In Visual Studio 2022 17.7, we eliminated a duplicate instruction. It now can multiply by a SIMD element directly and the code generation is:

        ldr         q16,[x1]
        fmul        v16.4s,v16.4s,v0.s[0]
        str         q16,[x0]

Neon supports for shift right and accumulate immediate

This instruction right-shifts a SIMD source by an immediate and accumulates the final result with the destination SIMD register. As mentioned earlier, we started working on this optimization in the 17.6 release and completed the feature in the 17.7 release.

In the 17.5 release MSVC turned right shifts into left shifts using a negative shift amount. To implement it that way, it copied a constant -2 into a general register, and then duplicated a general register into the SIMD register before the left shift.

We eliminated the duplicate instruction and used right shift with an immediate value in the 17.6 release. It was an improvement, but not yet good enough.

We further improved the implementation in 17.7 by combining right shift and add by using usra for unsigned and ssra for signed operation. The final implementation is much more compact than the previous ones.

To better understand how this optimization works let’s look at the sample code below:

void test(unsigned long long * __restrict a, unsigned long long * __restrict b) {
    for (int i = 0; i < 2; i++)
        a[i] += b[i] >> 2;
}

Code generated by MSVC 17.5:

        mov         x8,#-2
        ldr         q16,[x1]
        dup         v17.2d,x8
        ldr         q18,[x0]
        ushl        v17.2d,v16.2d,v17.2d
        add         v18.2d,v17.2d,v18.2d
        str         q18,[x0]

Code generated by MSVC 17.6:

        ldr         q16,[x1]
        ushr        v17.2d,v16.2d,#2
        ldr         q16,[x0]
        add         v16.2d,v17.2d,v16.2d
        str         q16,[x0]

Code generated by MSVC 17.7:

        ldr         q16,[x0]
        ldr         q17,[x1]
        usra        v16.2d,v17.2d,#2
        str         q16,[x0]

Neon right shift into cmp

A right shift on a signed integer shifts the msb, with the result being either -1 or 0, and is equivalent to cmlt. Similar to the previous optimization, we progressively made improvements and completed the feature in 17.7.

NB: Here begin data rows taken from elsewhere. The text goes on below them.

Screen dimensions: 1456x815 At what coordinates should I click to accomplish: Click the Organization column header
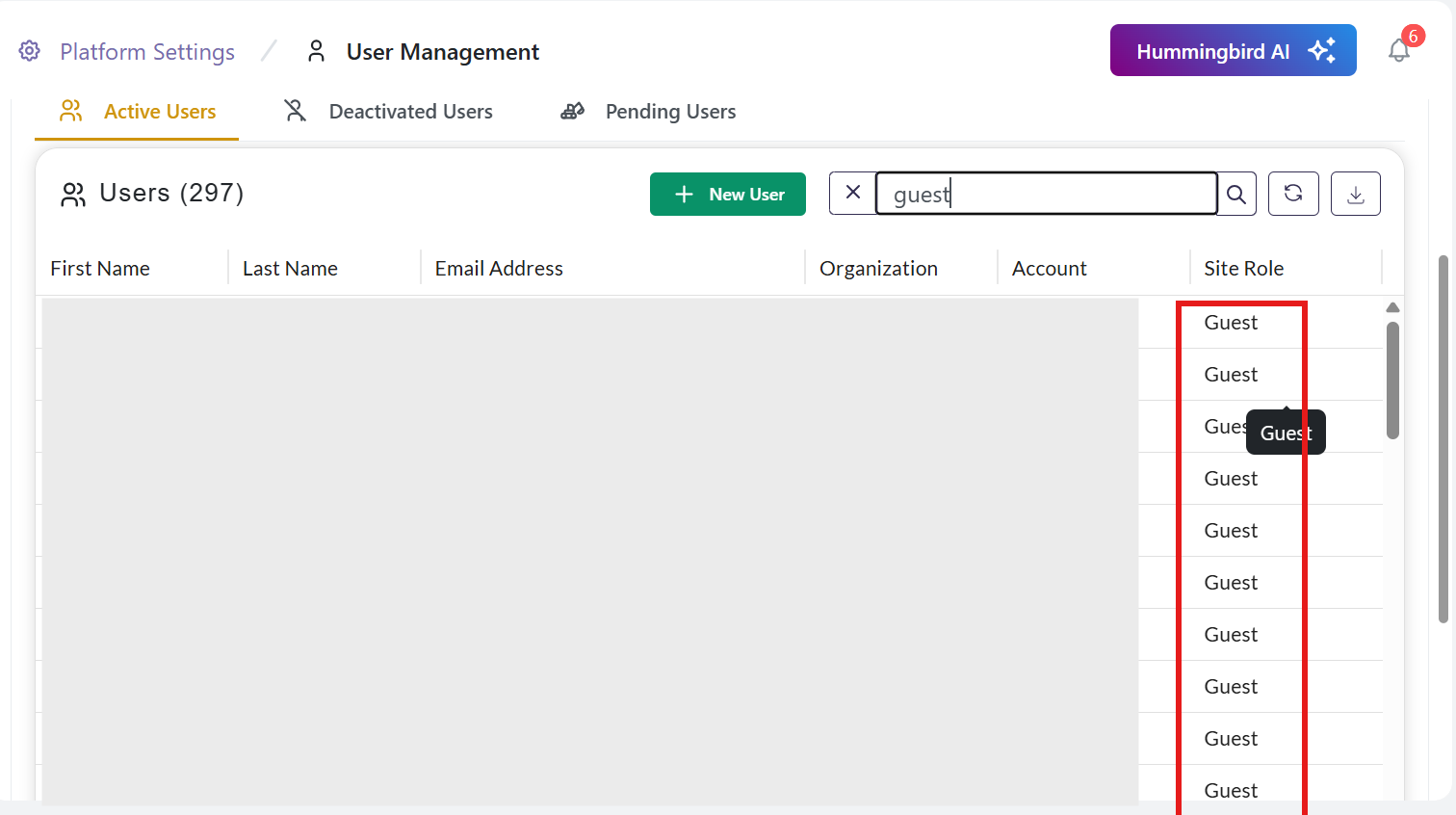878,269
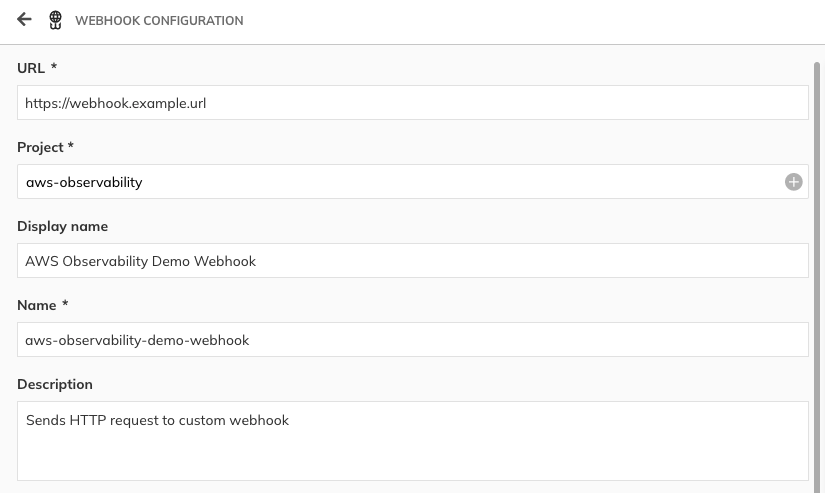Focus the URL input field
Viewport: 825px width, 493px height.
412,103
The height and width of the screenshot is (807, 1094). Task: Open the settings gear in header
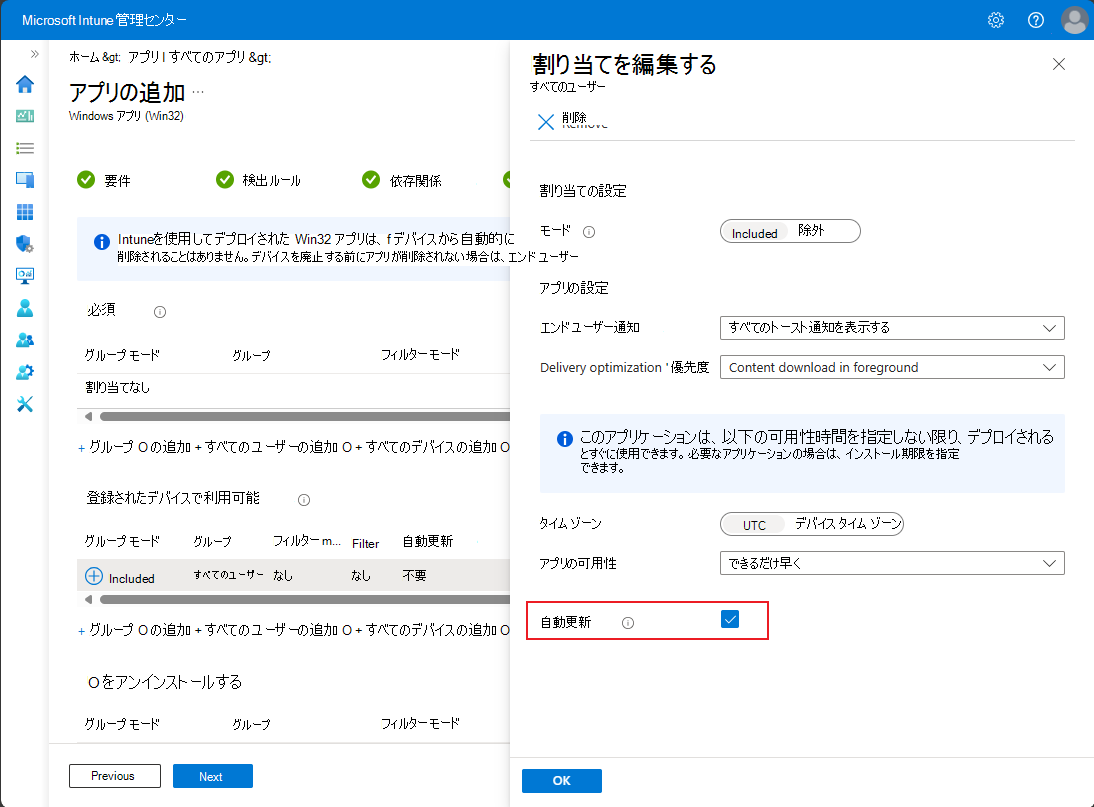point(996,20)
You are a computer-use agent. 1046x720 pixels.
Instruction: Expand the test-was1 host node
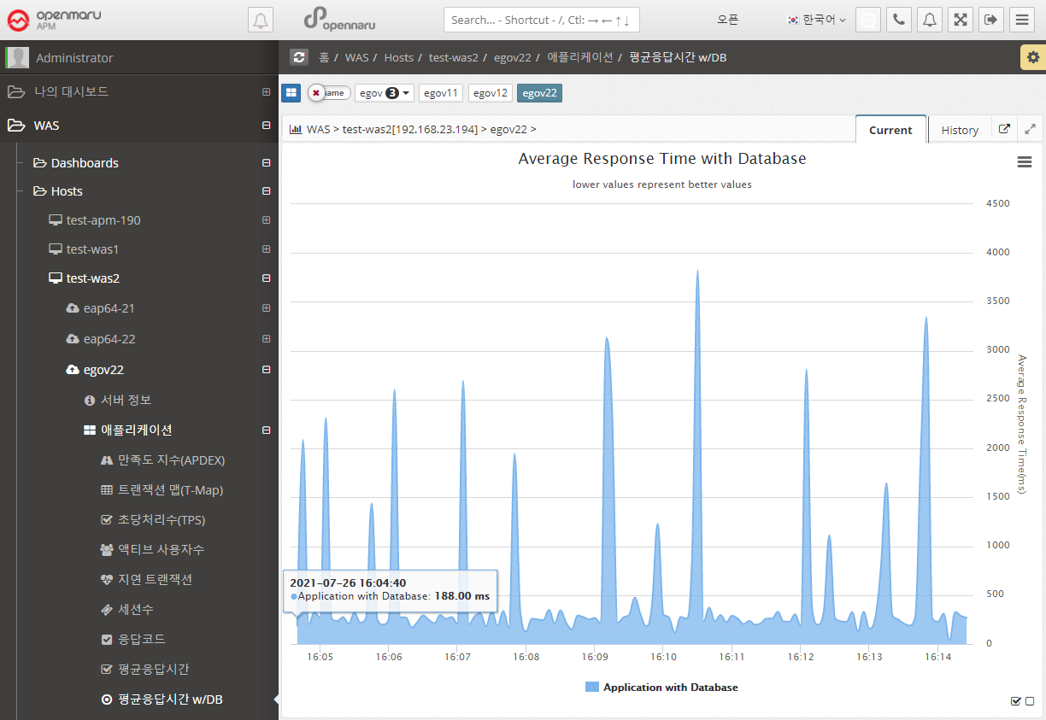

To better understand why we introduced this optimization let’s take the following snippet of code,

void shf2cmlt(int * __restrict a, int * __restrict b) {
    for (int i = 0; i < 4; i++)
      b[i] = a[i] >> 31;
}

Code generated by MSVC 17.5:

        ldr         q16,[x0]
        mvni        v17.4s,#0x1E
        sshl        v17.4s,v16.4s,v17.4s
        str         q17,[x1]

Code generated by MSVC 17.6:

        ldr         q16,[x0]
        sshr        v16.4s,v16.4s,#0x1F
        str         q16,[x1]

sshr was certainly an improvement but not the best solution because its throughput is 1 and can go through only the V1 pipeline. cmlt has better throughput as it can go through pipelines V1 or V2 on Arm’s Neoverse N1 core as in Arm® Neoverse™ N1 Software Optimization Guide.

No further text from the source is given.